#### Prompt:
Repeat, exactly as they appear, the lines from the one with "Viewport: 1024px width, 546px height." through the last line of the entries below, but none of the pictures.

#### Entries taken from a collection:
= Beginning of Section =
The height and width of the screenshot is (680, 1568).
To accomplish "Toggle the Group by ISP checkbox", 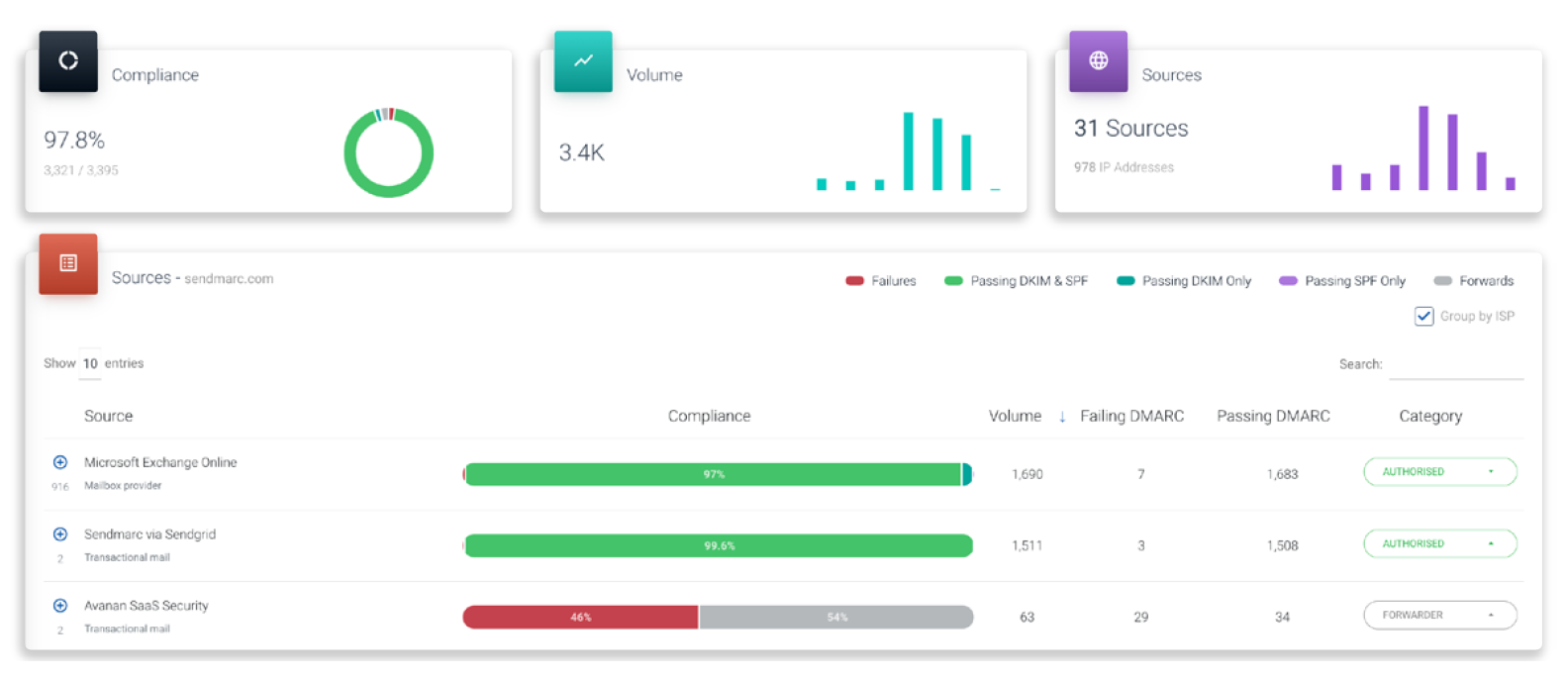I will [1423, 317].
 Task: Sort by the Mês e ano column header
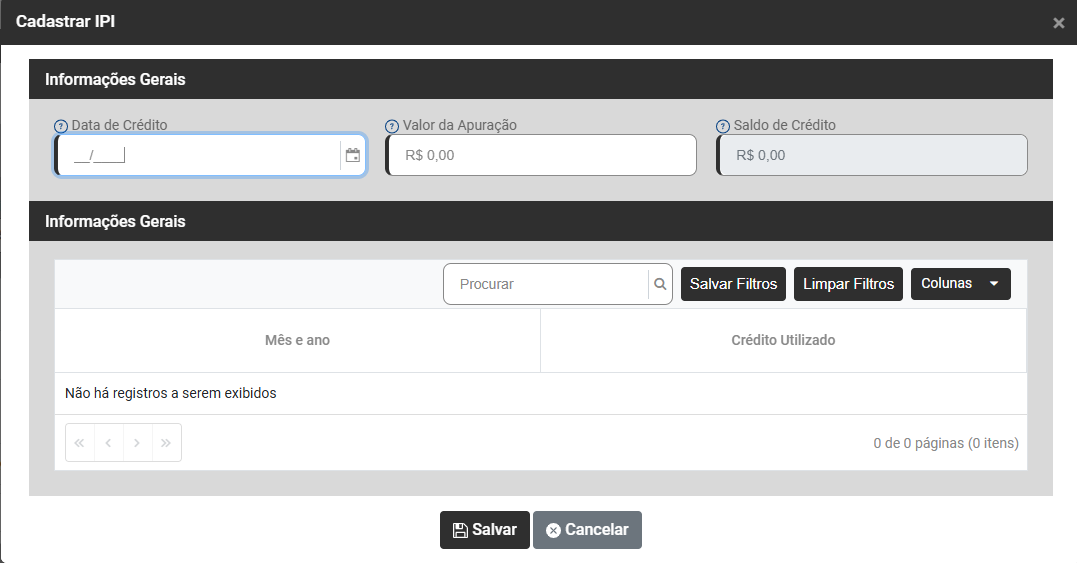(297, 340)
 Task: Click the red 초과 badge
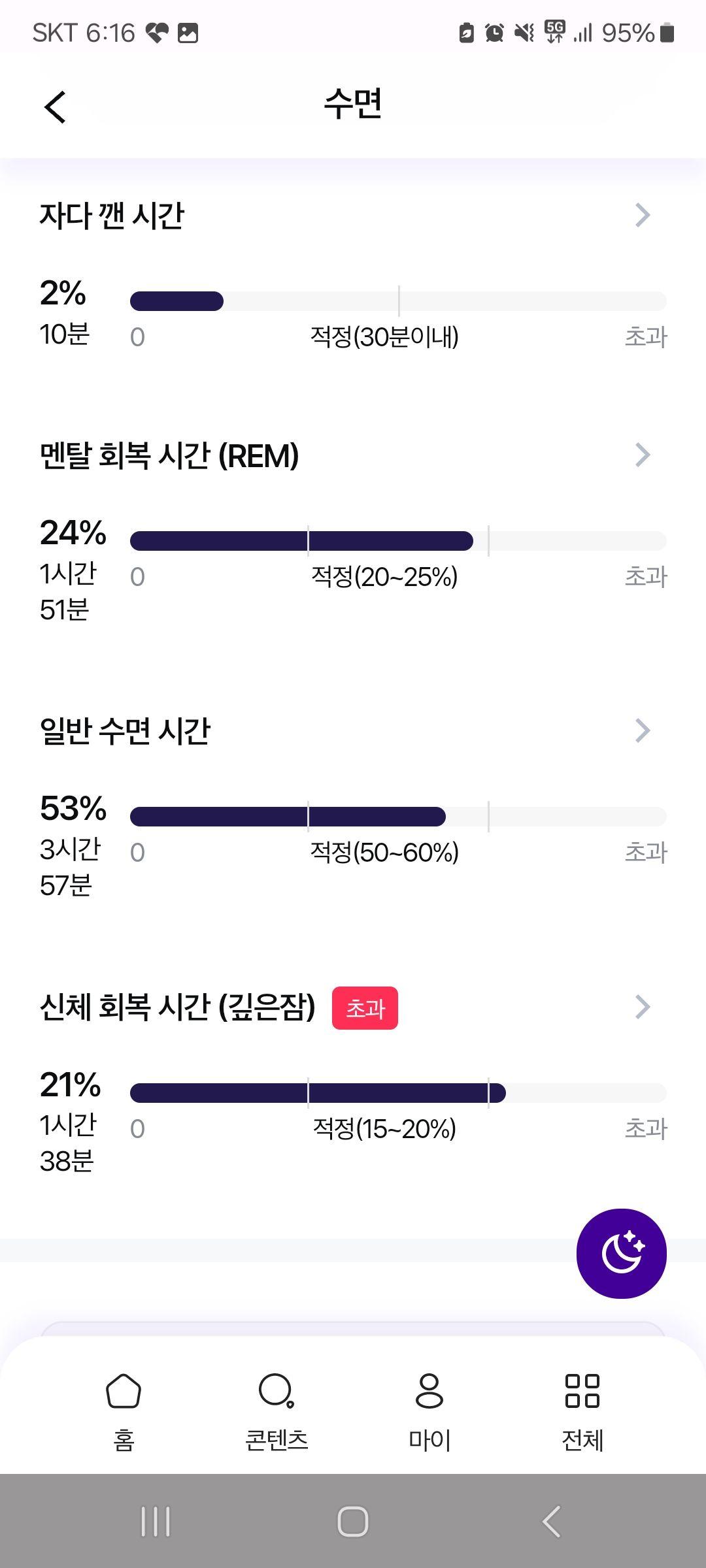point(365,1008)

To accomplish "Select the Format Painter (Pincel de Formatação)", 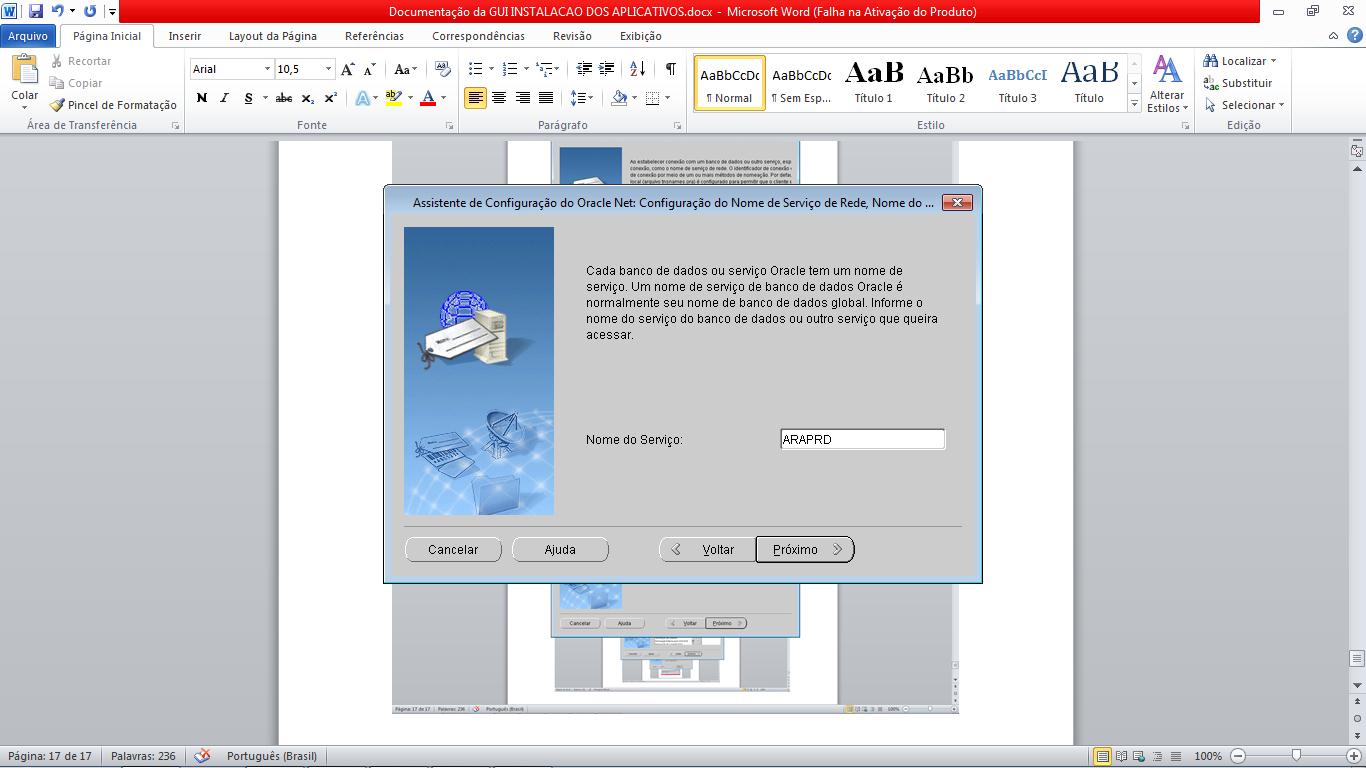I will (x=113, y=105).
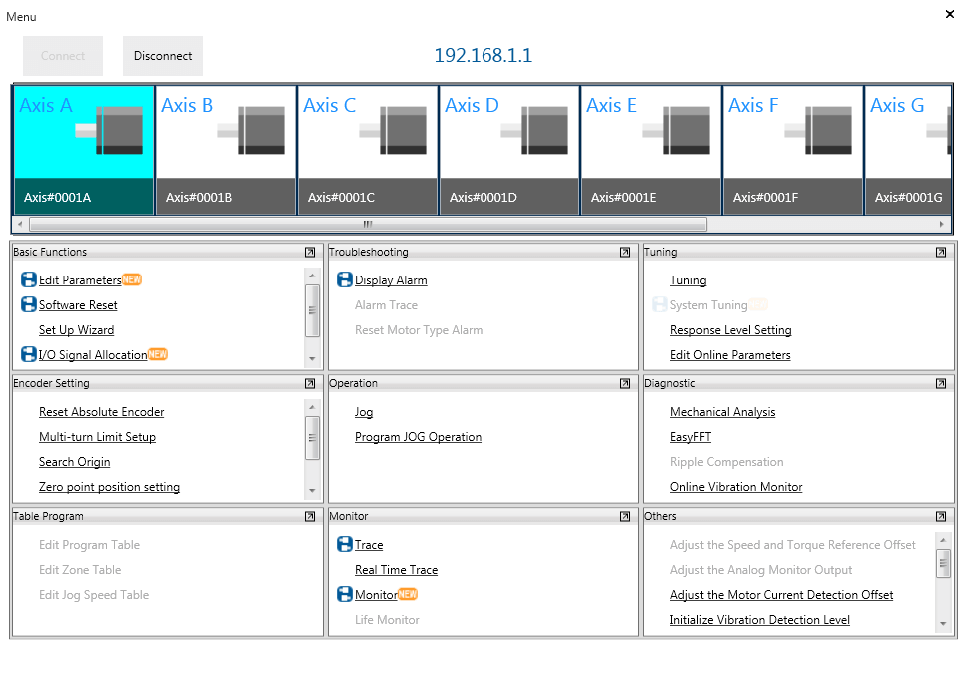Launch Mechanical Analysis

pos(722,412)
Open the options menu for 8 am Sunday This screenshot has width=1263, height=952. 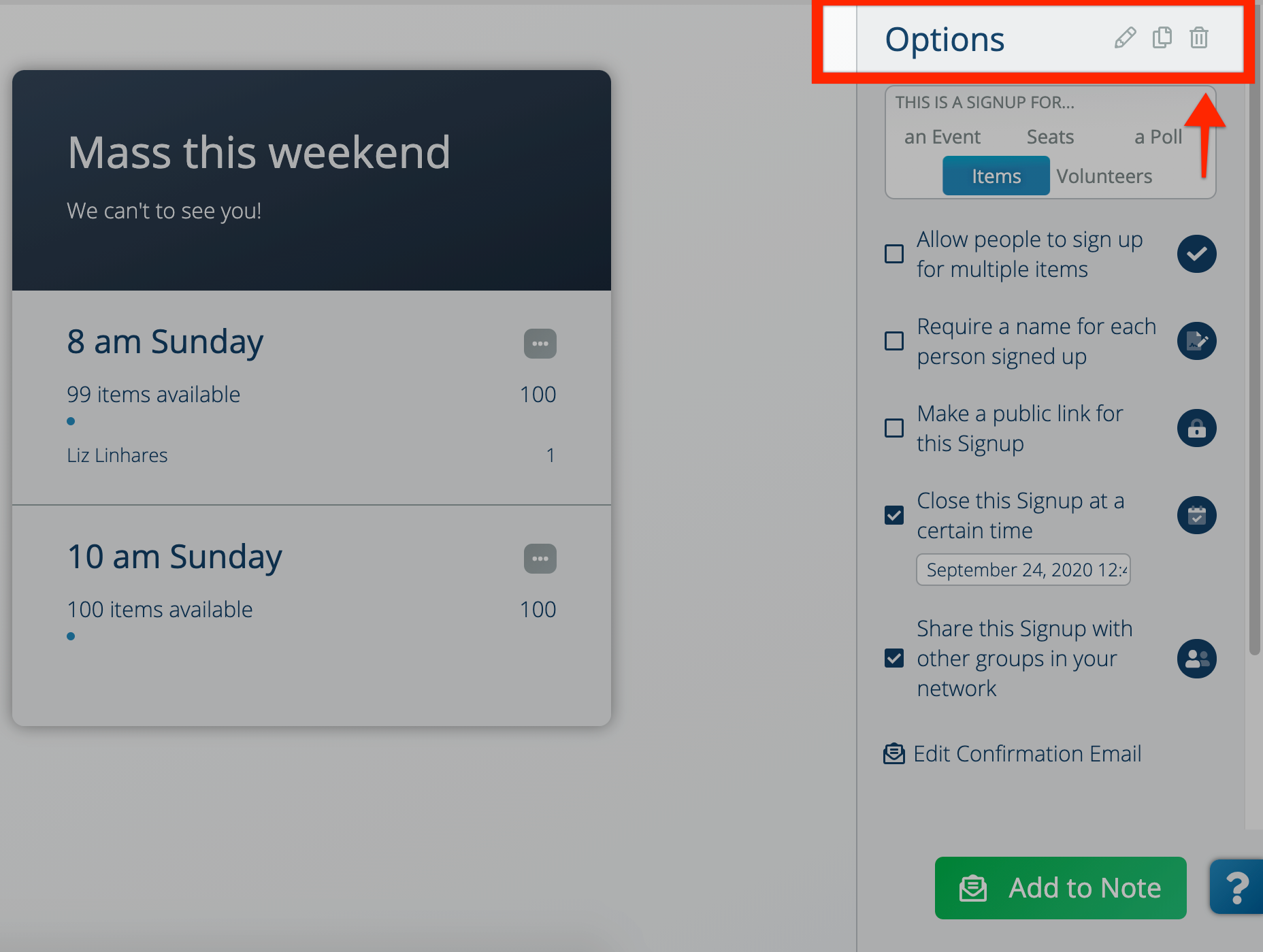click(540, 344)
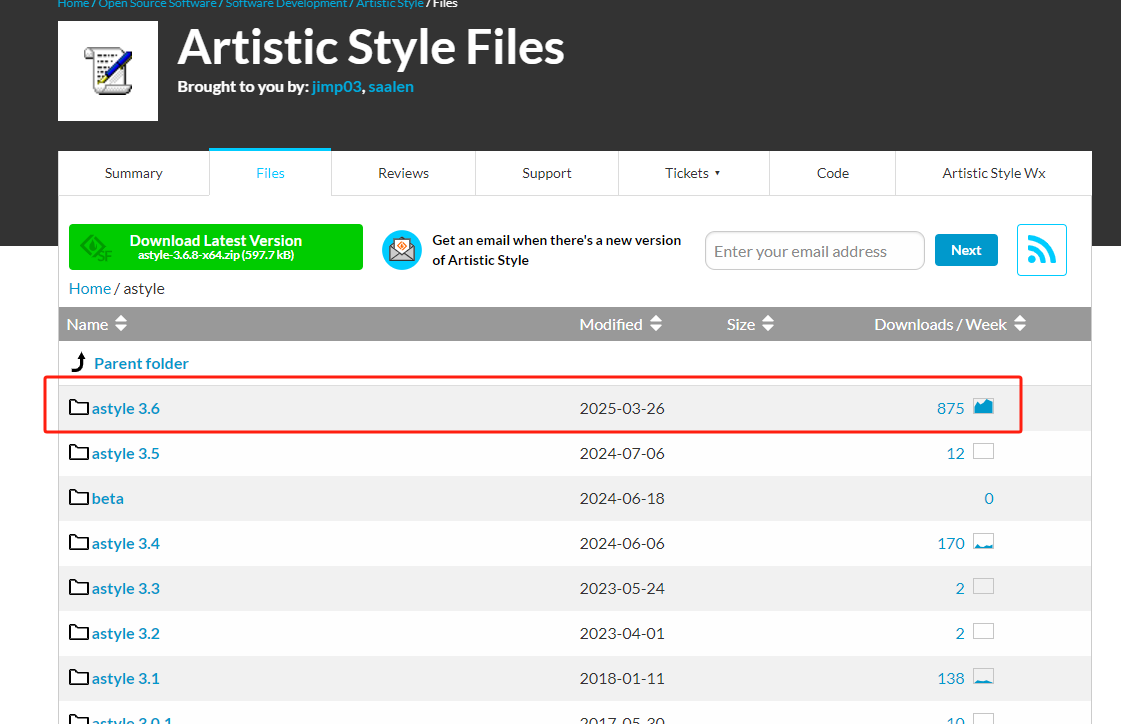
Task: Open the folder icon next to beta
Action: coord(79,497)
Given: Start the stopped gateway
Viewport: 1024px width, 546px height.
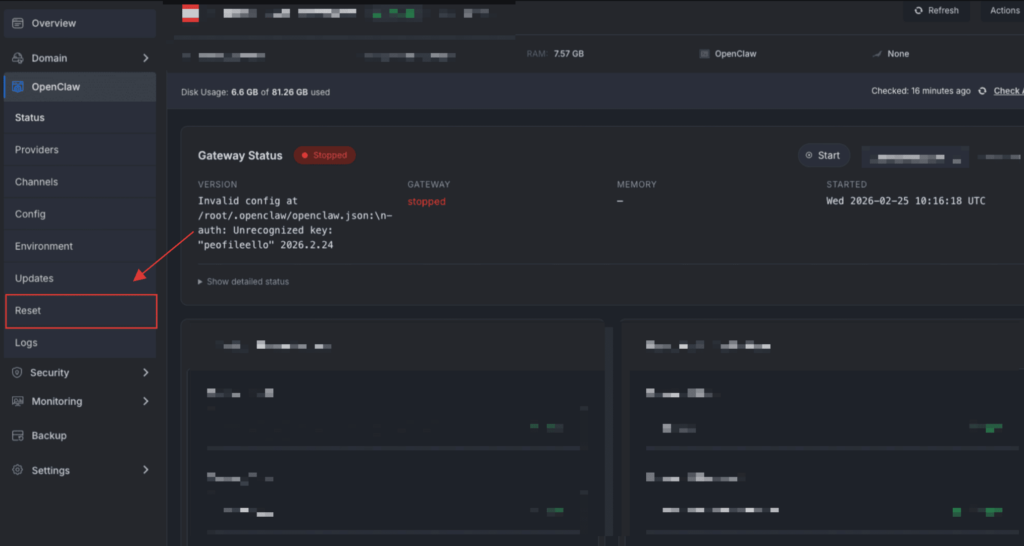Looking at the screenshot, I should 823,155.
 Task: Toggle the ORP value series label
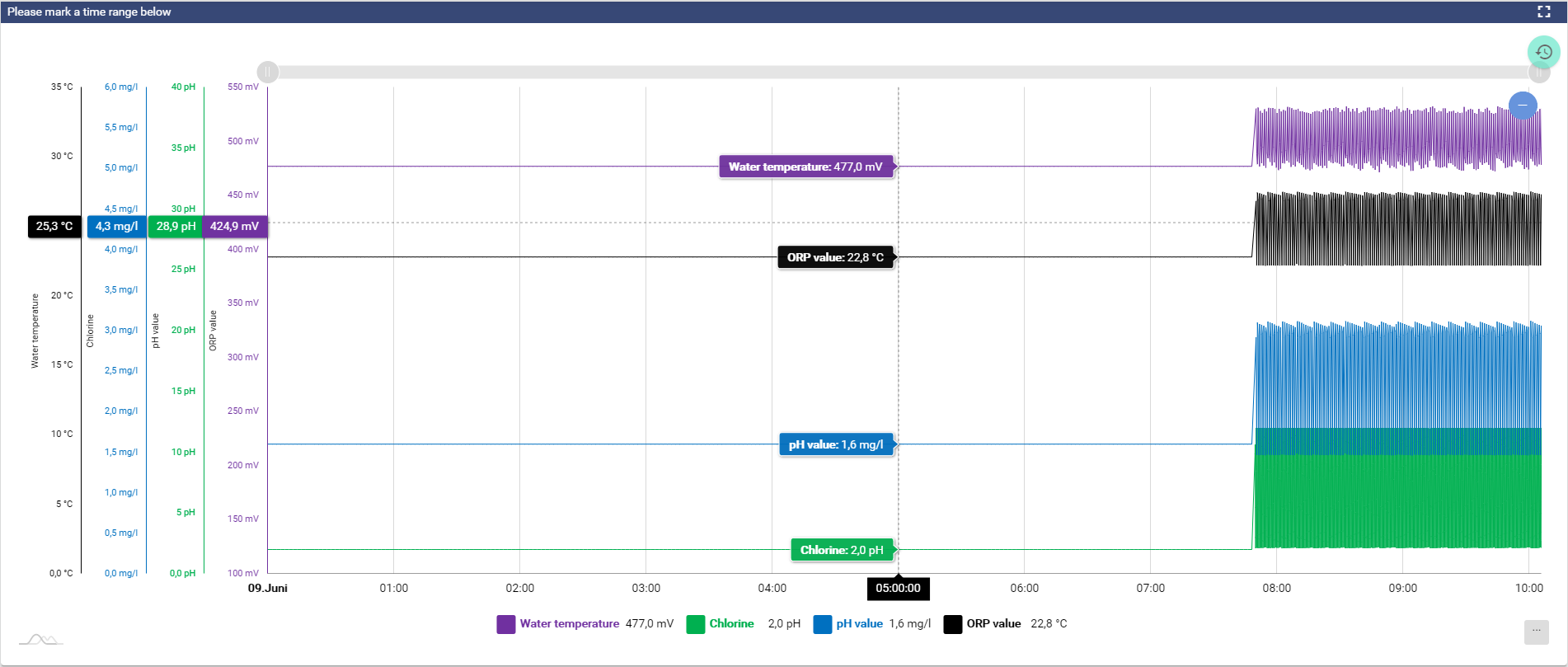coord(993,624)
= End of Section =
#### Completed exercise:
Viewport: 1024px width, 546px height.
Looking at the screenshot, I should 823,155.
 Task: Toggle the ORP value series label
coord(993,624)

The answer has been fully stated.